CONSIGNES:
1) Reformulez sous forme de liste le paragraphe de l'extrait qui commence par « Tout près de la maison de son père », en conservant ses faits principaux.
2) Relevez dans l'extrait toutes les interrogations que le jeune homme formule en priant la nuit sur les tombes.
3) Rédigez la suite de l'extrait sur la vocation monastique du jeune homme, en commençant après sa dernière phrase.
======== EXTRAIT DU DOCUMENT ========
Après avoir vu cette vision, il supplia avec encore plus d'ardeur son père spirituel de le faire moine ; mais son père, qui possédait le don de voir les choses à l'avance, ne jugea pas bon de l'exaucer à cette époque. Six ans après cette vision, le jeune homme repartit pour sa patrie, et alla auparavant saluer son père spirituel. Ce dernier lui dit en le voyant : «Maintenant, le moment est venu, mon enfant, de te faire moine». Et le saint répondit : «Ah ! pourquoi ne l'avoir pas dit plus tôt, père ? En tout cas, dès maintenant je promets de renoncer au monde et à ce qu'il y a dans le monde, et dès que je serai de retour dans ma patrie, je t'apporterai tous mes biens et les remettrai entre tes mains et moi-même avec eux».
Alors qu'il se rendait dans sa patrie, à l'approche du grand carême, il trouva le livre de saint Jean le Climaque et le lut avec soin.
Tout près de la maison de son père, il y avait une église et près de la porte de l'église, une petite cellule. C'est là qu'il venait pour prier, et lire le livre de saint Jean Climaque. Un jour, il tomba sur ces mots : «L'insensibilité, c'est la mort de l'âme, c'est la mort de l'esprit bien avant celle du corps». La lecture de cette phrase terminée, il chercha à guérir la passion de l'insensibilité. Il priait la nuit sur les tombes, et songeait : «Comment sont les morts ? Qu'est-ce que la mort ? Et le jugement à venir ?» Il jeûnait encore plus et veillait davantage.
======== BLOC DE DONNÉES ========
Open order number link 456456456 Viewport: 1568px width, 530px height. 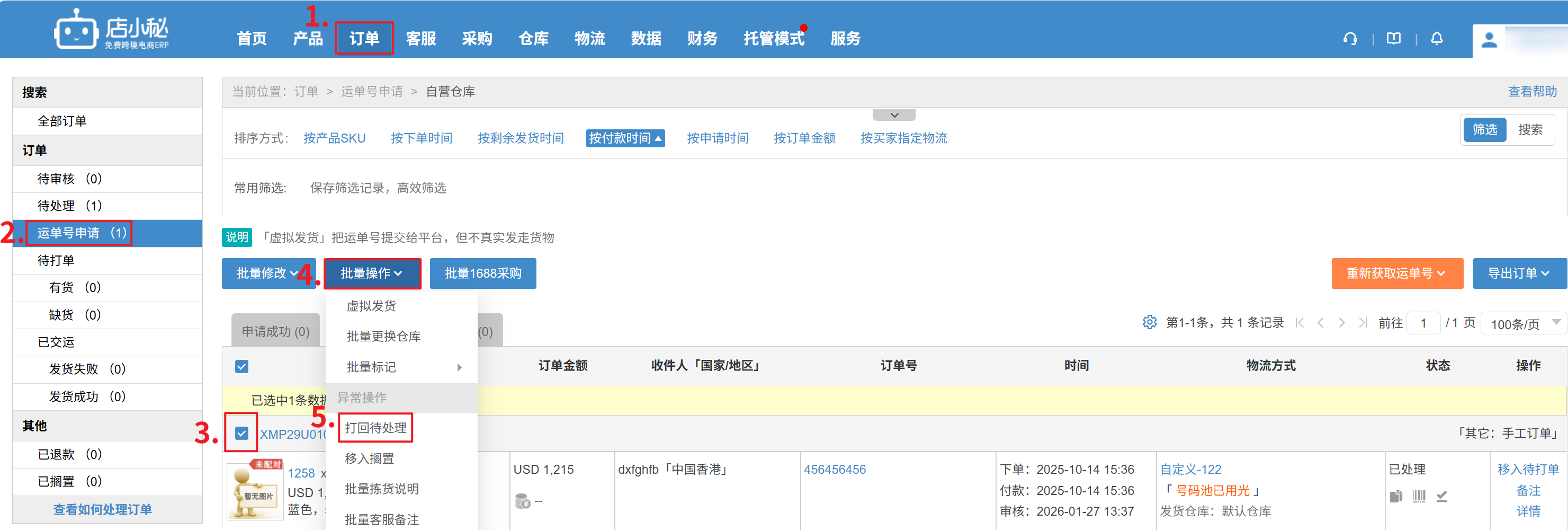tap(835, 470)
========
RÉPONSES:
1)
- Près de la maison de son père se trouvaient une église et, à côté de sa porte, une petite cellule.
- Il y venait prier et lire le livre de saint Jean Climaque.
- Il y lut un jour : « L'insensibilité, c'est la mort de l'âme, c'est la mort de l'esprit bien avant celle du corps ».
- Il chercha alors à guérir la passion de l'insensibilité.
- La nuit, il priait sur les tombes en méditant sur les morts, la mort et le jugement à venir.
- Il redoubla de jeûnes et de veilles.

2)
- « Comment sont les morts ? »
- « Qu'est-ce que la mort ? »
- « Et le jugement à venir ? »

3)
Une nuit, au cours de sa prière à l'église, où se trouvait un cercueil plein d'ossements, une multitude de démons arriva : ils firent tant de bruit, qu'il crut qu'on avait brisé les portes pour se saisir de lui. Pris de panique, il leva les mains aux cieux pour implorer le secours divin. Le voyant, pendant de longues heures, se tenir ferme dans la prière, les démons furent vaincus et partirent. Ses bras, tenus si longtemps élevés s'étaient engourdis à tel point qu'il eut du mal à les rassembler. Quand il vit que les portes étaient fermées, il fut étonné. C'est depuis ce moment qu'il reçut la force et ne craignit plus la guerre avec les démons, la considérant comme négligeable, car il connaissait leur impuissance.
Le saint s'adonna complètement à la prière, à la lecture et s'il lui arrivait quelquefois d'être attaqué par la négligence, il allait s'asseoir tout seul sur les tombeaux, et imaginait en son esprit les morts ; alors, tantôt il était en deuil, tantôt il pleurait et employait toute sorte de moyens pour ôter le voile de l'insensibilité de dessus son coeur. L'image des morts s'imprima si profondément en son esprit, par la grâce divine, qu'il voyait comme morts tout visage, toute beauté des corps.
Le temps de retourner à Constantinople arriva et son père charnel, ne pouvant supporter la séparation, le pria avec larmes, par des paroles de compassion, pour qu'il restât auprès de lui jusqu'à sa mort. Le fils, comme s'il avait dépassé les bornes de la nature, préférant le Père céleste à celui de la terre, répondit : «Cela n'est pas possible, père, pour moi de rester désormais dans le monde, car je ne sais pas de quoi sera fait le lendemain et je ne puis rien préférer aux services du Christ, tout cela est très dangereux pour moi».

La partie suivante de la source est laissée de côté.